---- MATERIAL PROVIDED
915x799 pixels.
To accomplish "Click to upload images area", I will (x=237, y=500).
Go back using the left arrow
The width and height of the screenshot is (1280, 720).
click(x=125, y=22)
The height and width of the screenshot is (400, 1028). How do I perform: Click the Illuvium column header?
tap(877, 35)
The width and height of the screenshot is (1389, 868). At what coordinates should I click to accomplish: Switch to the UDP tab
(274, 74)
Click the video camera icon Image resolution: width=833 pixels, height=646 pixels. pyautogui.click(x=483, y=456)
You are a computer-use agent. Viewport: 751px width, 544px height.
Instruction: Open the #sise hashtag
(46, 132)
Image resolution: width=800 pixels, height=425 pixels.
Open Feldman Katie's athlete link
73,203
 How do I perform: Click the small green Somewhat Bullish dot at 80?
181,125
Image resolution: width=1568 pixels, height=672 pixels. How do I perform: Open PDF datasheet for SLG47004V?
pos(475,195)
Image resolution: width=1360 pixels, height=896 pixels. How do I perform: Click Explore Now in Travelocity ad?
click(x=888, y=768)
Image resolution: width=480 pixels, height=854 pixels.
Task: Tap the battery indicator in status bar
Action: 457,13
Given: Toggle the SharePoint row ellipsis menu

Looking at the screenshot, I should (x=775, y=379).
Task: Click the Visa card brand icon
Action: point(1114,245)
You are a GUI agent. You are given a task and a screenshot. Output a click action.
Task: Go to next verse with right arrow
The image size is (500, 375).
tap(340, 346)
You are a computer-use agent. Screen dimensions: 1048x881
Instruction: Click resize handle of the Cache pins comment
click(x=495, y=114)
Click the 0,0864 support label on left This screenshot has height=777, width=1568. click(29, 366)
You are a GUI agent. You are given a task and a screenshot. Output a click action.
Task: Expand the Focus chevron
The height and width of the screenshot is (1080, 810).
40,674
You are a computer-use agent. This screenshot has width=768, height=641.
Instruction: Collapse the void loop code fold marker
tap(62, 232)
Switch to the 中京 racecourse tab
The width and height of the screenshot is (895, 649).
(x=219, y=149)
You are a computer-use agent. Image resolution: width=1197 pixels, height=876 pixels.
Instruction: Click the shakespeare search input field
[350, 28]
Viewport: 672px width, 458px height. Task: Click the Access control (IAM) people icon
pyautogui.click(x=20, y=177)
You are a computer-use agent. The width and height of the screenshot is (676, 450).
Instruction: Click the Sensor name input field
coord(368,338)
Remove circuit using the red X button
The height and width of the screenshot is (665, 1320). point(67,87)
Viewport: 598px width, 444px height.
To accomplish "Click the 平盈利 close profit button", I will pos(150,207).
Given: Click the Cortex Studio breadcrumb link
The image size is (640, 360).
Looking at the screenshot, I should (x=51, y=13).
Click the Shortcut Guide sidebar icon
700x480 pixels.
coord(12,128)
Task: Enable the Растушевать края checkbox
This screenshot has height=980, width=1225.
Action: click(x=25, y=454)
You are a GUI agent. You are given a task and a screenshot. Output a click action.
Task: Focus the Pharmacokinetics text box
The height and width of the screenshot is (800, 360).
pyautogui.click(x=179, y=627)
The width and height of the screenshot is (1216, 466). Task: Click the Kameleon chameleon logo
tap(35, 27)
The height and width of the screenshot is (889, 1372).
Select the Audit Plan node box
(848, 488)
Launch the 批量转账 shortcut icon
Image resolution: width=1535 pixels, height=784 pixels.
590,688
--------
In the records above, each line with the string "computer" should be copied.

You are a computer-use agent. Viewport: 751px width, 544px height.
You are a computer-use agent. Screen dimensions: 1048x881
You are a computer-use agent. This screenshot has width=768, height=641.
You are a computer-use agent. Image resolution: width=1197 pixels, height=876 pixels.
You are a computer-use agent. The width and height of the screenshot is (676, 450).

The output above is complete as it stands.